でもポン太は,そのことをわすれていなかったのです。だから今日の朝,仲間のだれかが
「健ちゃんがかぜを引いたらしいよ」
と言った時,心配で,すぐに家までようすを見にやってきた、というわけなのです。
「これでもうだいじょうぶ。明日の朝には元気になっていますよ」
「ありがとうございます。健ちゃん,よくがんばったわね」
お母さんのホッとした声が聞こえます。
「えらかったよ。カエルのおかげかな」
おじいさん先生が,ちゅうしゃきをかばんにしまいながら、歯のかけた口を大きくあけてわらっています。
健ちゃんは,お母さんのむねに顔をうずめたまま。でももう泣いてはいません。
庭のすみっこで
「ゲロッ」
と声がしました。
でも今度は,さっきよりもちょっとやさしい声に聞こえます。
手のひらみたいな大きな葉っぱの下から、何かがピョーンと飛び出しました。そのまま田んぼ目ざして
一直線。ポン太です。強い陽ざしが,カラカラにかわいた背中をチクチクさします。
けれどもちっともいたくないのはなぜでしょう。健ちゃんもお母さんも,ポン太が庭のすみっこで,
ずっと見ていたなんて知りません。もしかしたら,散歩道でカエルを助けたことだって,
わすれてしまっていたかもしれません。でもそんなことは,ポン太にはどうでもいいのです。

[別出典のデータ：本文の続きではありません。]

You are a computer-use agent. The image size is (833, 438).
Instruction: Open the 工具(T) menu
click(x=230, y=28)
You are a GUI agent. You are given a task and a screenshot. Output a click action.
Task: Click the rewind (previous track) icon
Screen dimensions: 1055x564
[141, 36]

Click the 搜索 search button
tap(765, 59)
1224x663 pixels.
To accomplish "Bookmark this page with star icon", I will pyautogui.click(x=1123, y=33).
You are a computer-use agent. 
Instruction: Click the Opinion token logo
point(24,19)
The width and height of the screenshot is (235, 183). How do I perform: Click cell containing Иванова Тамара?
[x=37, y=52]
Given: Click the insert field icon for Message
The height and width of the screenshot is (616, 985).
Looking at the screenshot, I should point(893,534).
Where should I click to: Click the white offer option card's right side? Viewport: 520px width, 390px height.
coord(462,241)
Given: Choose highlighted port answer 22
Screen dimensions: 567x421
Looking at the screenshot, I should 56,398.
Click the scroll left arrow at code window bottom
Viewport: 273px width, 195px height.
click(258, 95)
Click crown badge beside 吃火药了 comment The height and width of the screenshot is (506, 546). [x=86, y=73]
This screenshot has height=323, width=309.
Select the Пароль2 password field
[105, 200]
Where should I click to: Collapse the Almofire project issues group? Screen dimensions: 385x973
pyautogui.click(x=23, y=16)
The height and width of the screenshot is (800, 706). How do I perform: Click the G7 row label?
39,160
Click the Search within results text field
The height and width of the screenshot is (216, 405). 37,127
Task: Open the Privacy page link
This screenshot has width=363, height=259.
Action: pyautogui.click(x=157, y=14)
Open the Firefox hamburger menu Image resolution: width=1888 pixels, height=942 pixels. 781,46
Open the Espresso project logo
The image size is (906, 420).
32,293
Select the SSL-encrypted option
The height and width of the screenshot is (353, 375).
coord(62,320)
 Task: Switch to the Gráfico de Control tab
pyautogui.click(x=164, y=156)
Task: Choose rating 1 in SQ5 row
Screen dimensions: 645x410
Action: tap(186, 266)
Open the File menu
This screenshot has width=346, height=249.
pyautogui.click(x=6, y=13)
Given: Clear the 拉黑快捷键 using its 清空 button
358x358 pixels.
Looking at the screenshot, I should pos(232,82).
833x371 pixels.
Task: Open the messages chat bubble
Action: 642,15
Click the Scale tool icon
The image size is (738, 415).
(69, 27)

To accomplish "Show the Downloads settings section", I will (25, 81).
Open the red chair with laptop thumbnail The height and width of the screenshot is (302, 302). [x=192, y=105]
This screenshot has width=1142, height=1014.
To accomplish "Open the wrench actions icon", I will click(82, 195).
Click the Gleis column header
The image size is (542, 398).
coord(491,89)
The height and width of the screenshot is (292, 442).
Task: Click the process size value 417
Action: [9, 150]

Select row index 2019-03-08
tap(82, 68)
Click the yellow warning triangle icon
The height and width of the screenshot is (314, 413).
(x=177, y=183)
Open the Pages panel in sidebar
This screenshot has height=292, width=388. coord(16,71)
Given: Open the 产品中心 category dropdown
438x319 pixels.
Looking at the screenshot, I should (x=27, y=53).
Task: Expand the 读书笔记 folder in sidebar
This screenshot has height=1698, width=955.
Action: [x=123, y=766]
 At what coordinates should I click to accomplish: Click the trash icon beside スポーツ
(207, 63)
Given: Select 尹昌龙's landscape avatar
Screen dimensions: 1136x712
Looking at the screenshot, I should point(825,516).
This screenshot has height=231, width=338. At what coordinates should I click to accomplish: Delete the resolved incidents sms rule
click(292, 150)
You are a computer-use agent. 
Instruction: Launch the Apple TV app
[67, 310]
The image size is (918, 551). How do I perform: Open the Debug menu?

ただ健ちゃんが,きらいなちゅうしゃをがまんしてくれたことがうれしかったのです。
それだけで幸せな気持ちになれたのです。
しばらくして,向こうの田んぼの水が,ポチャンとかわいい音を立てたのが,風に乗って
ぼくの耳に聞こえてきました。
真っ青な空にかがやく田んぼから
「ゲロゲロゲ」
サワサワサワ、かぜと遊ぶ田んぼから
「ゲロゲロゲーロ」
カタカタカッタン、水車の回る田んぼから
「ゲロゲロゲッゲッゲー」
にぎやかなカエルの大合唱が,今日も聞こえる夕ぐれです。